• **EXERCISE OBJECTIVE**
Return every line of the material below word for word, leaving out the pictures.

Entries for locating text and elements:
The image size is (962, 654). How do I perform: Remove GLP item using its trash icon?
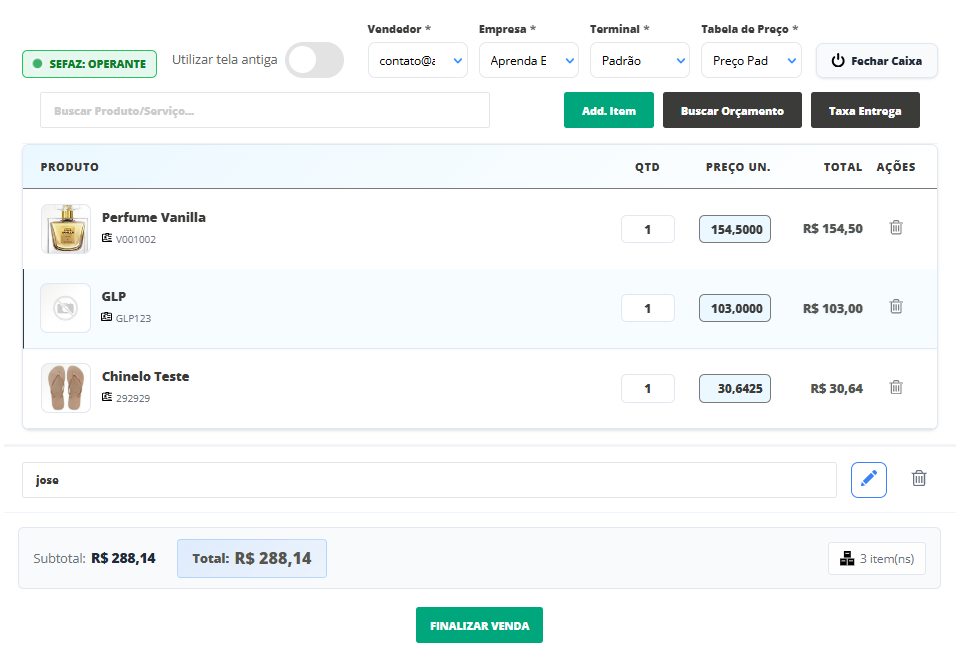[x=896, y=307]
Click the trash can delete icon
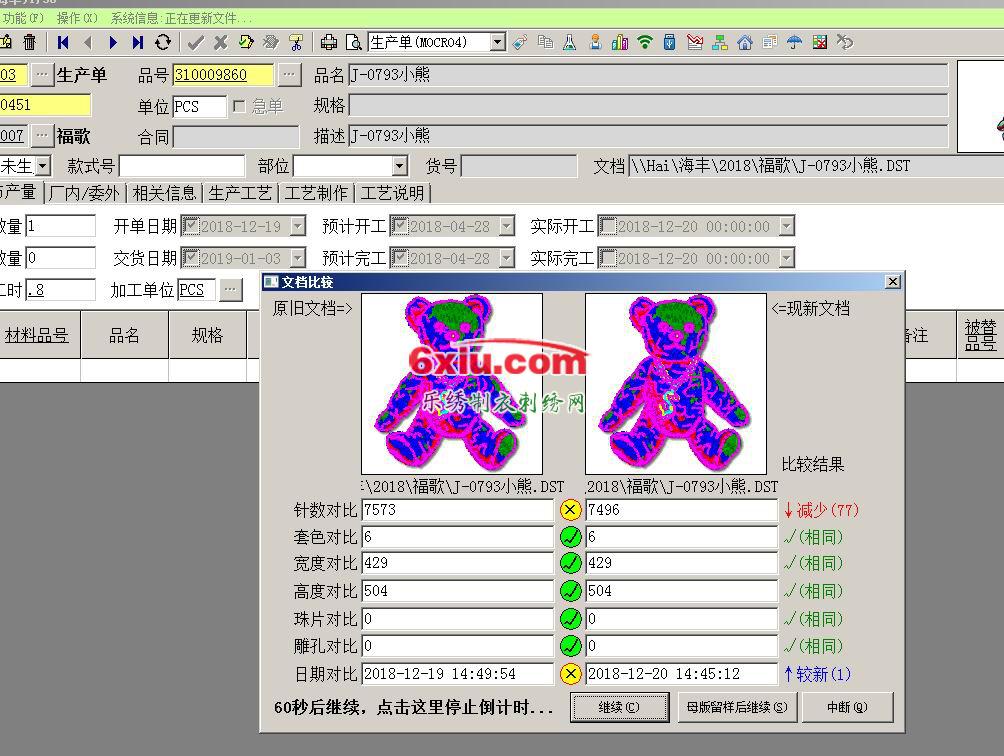This screenshot has height=756, width=1004. click(30, 42)
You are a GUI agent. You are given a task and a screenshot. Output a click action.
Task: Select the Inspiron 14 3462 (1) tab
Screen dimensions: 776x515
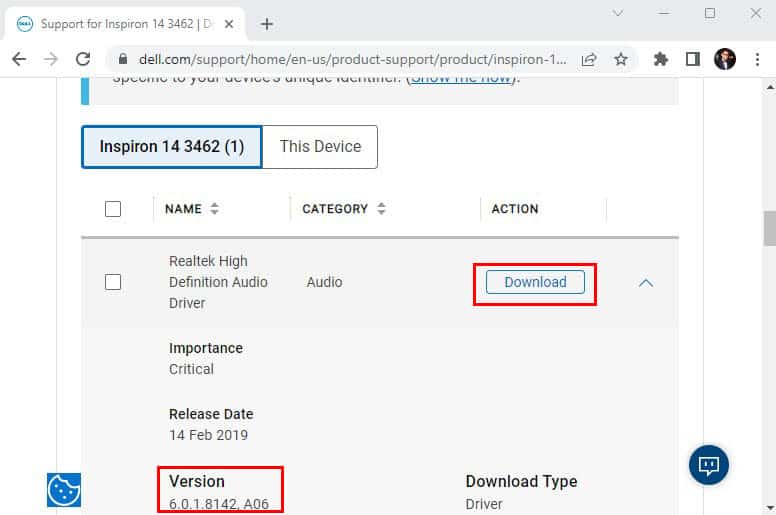click(x=172, y=146)
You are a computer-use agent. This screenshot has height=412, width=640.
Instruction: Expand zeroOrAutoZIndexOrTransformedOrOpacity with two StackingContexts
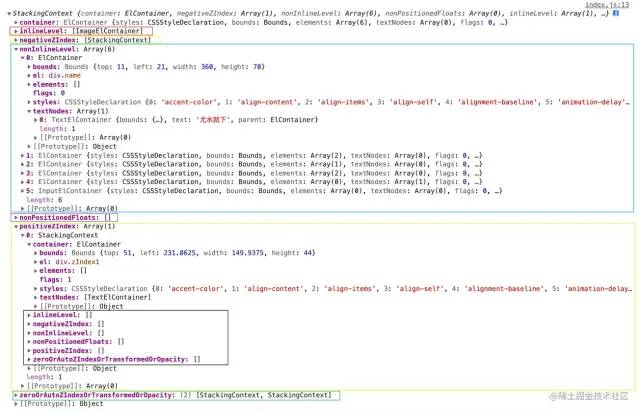[x=15, y=395]
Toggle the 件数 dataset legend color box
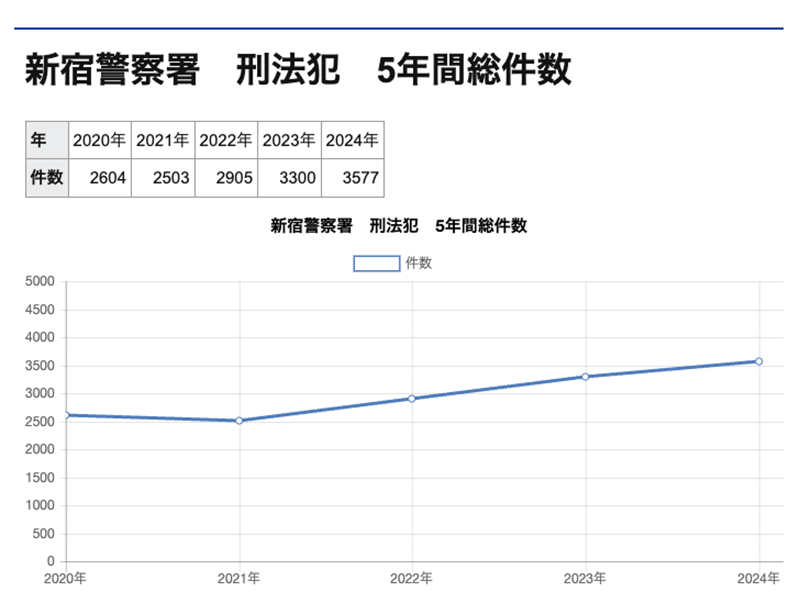Image resolution: width=800 pixels, height=603 pixels. 377,264
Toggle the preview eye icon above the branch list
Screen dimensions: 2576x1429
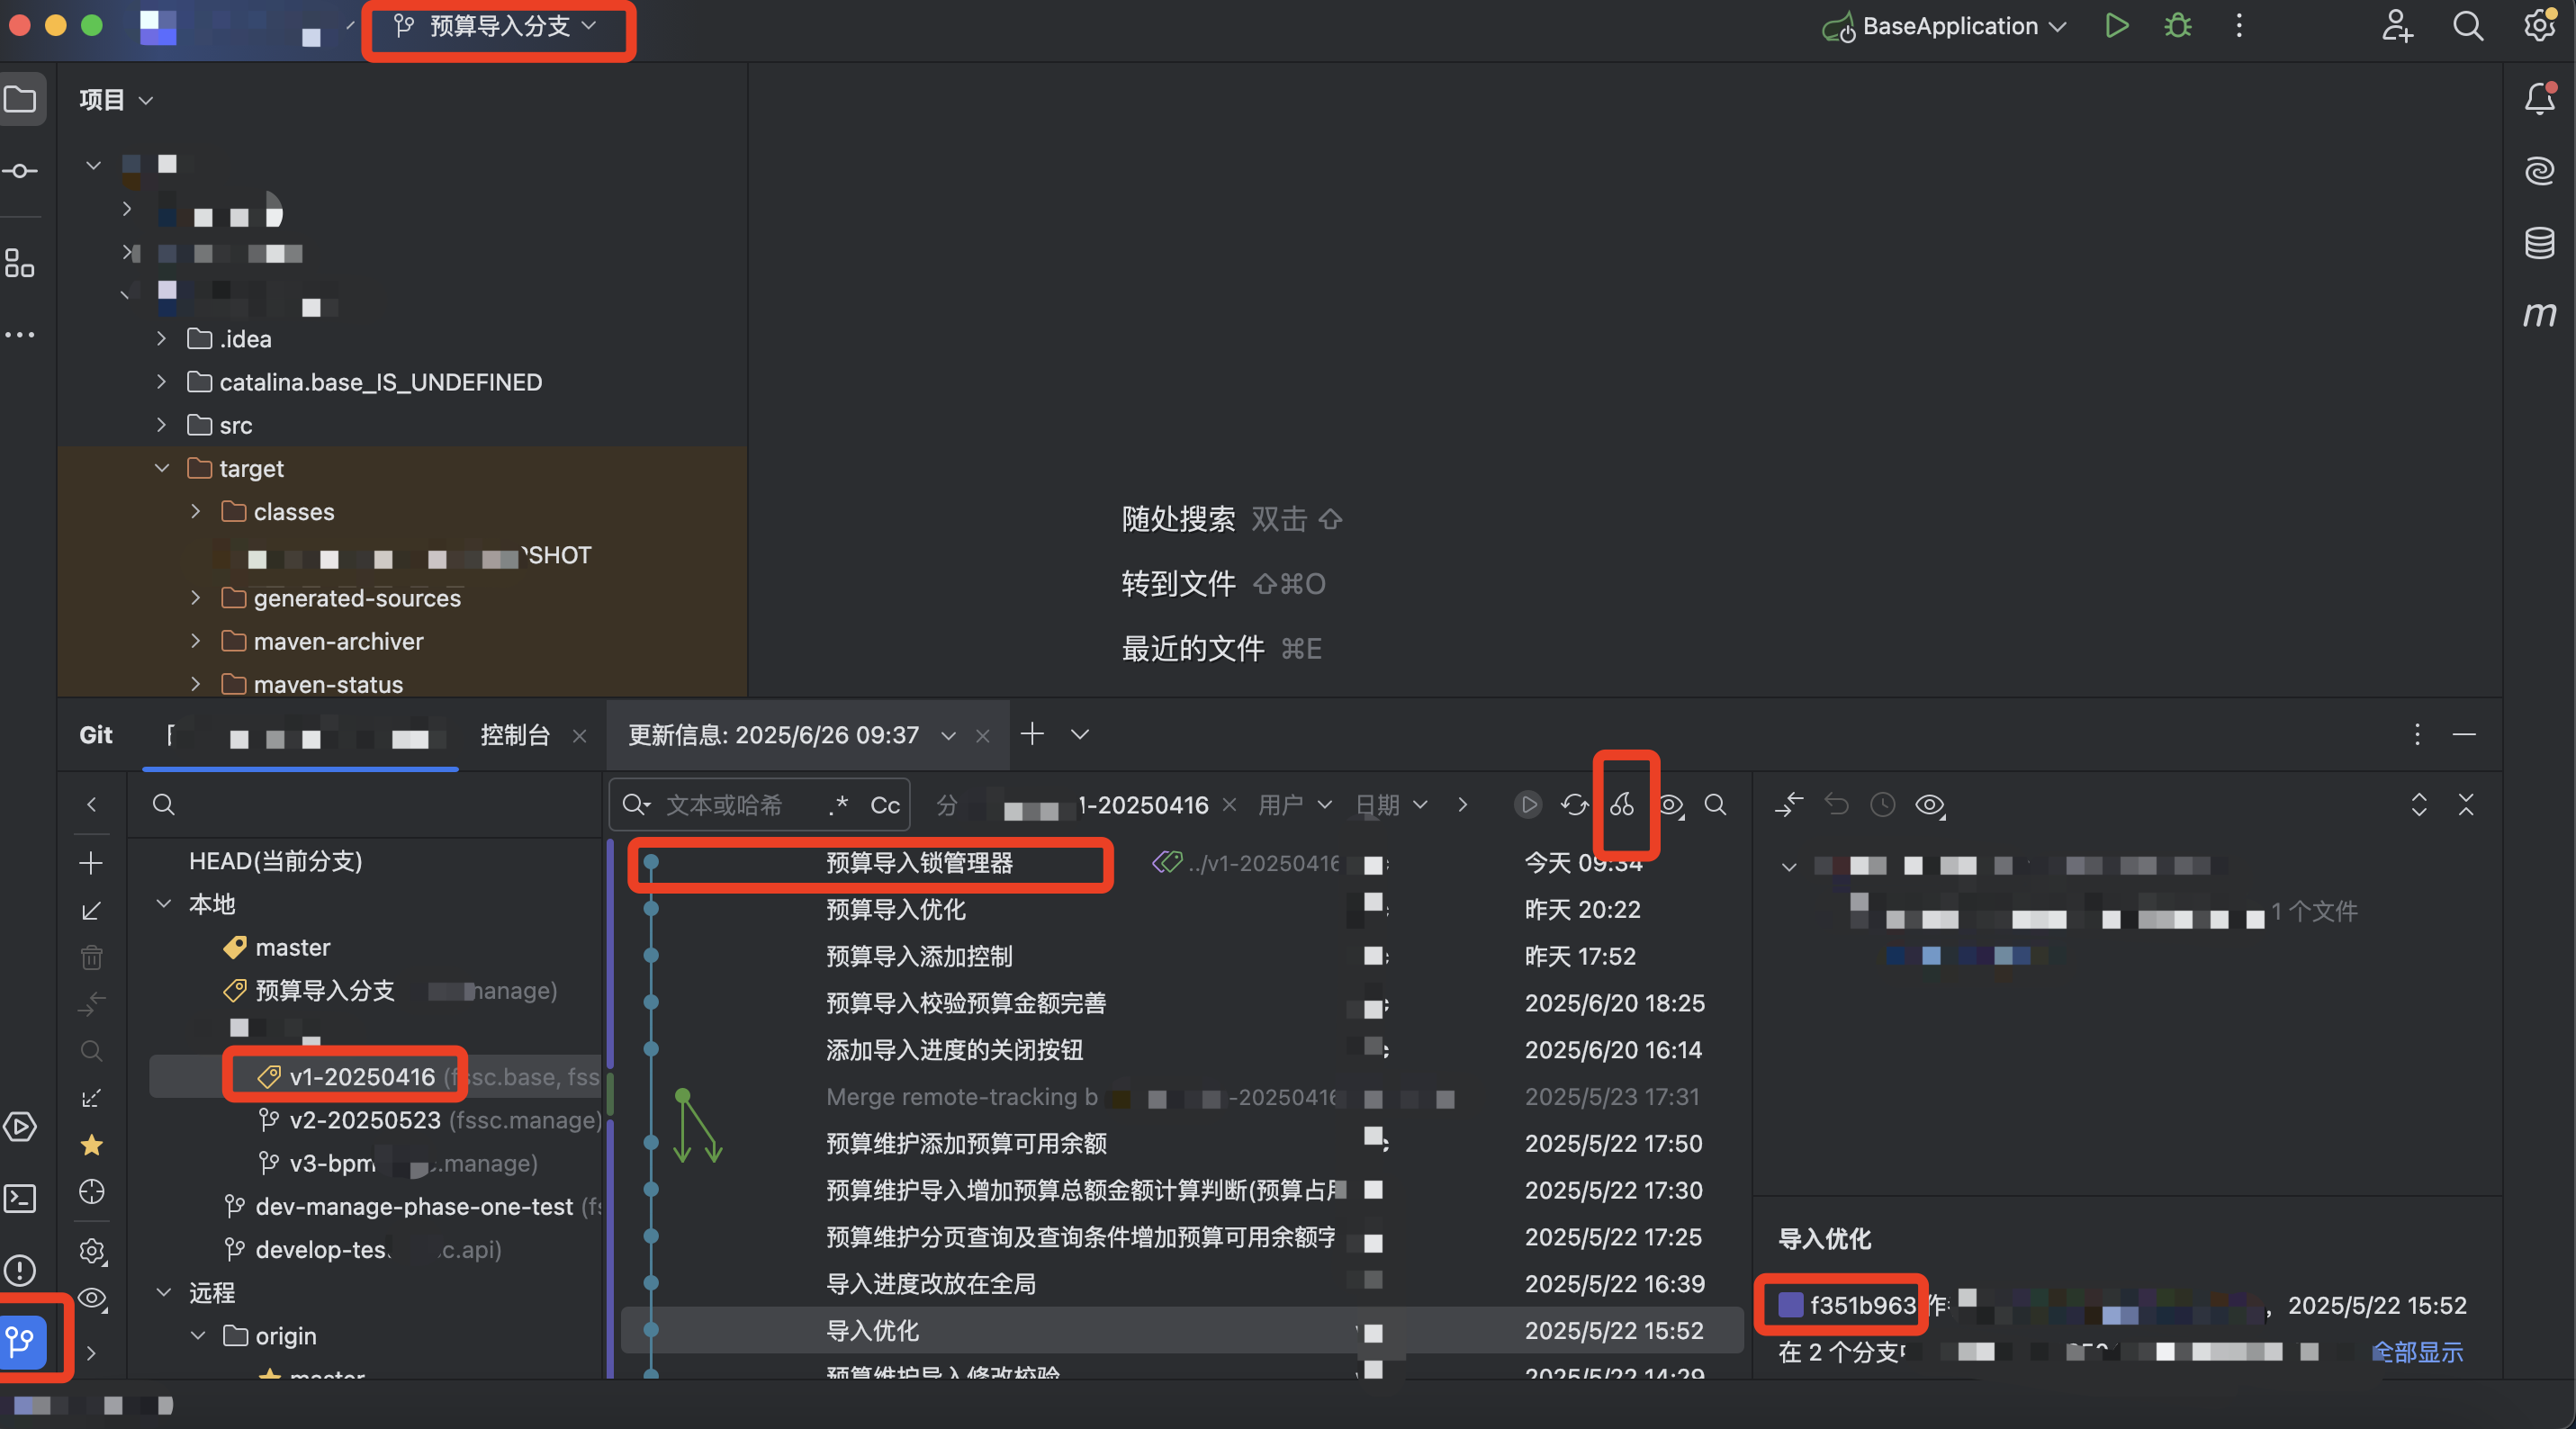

• **SOLUTION FOR THIS EXERCISE**
The image size is (962, 654). How do I perform: Remove GLP item using its trash icon?
[x=896, y=307]
Click the trash can delete icon
This screenshot has height=756, width=1004. click(30, 42)
You are a GUI agent. You are given a task and a screenshot. Output a click action.
Task: Select the Inspiron 14 3462 (1) tab
Screen dimensions: 776x515
click(x=172, y=146)
You are a computer-use agent. This screenshot has height=412, width=640.
Instruction: Expand zeroOrAutoZIndexOrTransformedOrOpacity with two StackingContexts
[x=15, y=395]
Toggle the 件数 dataset legend color box
Image resolution: width=800 pixels, height=603 pixels. 377,264
Toggle the preview eye icon above the branch list
Screen dimensions: 2576x1429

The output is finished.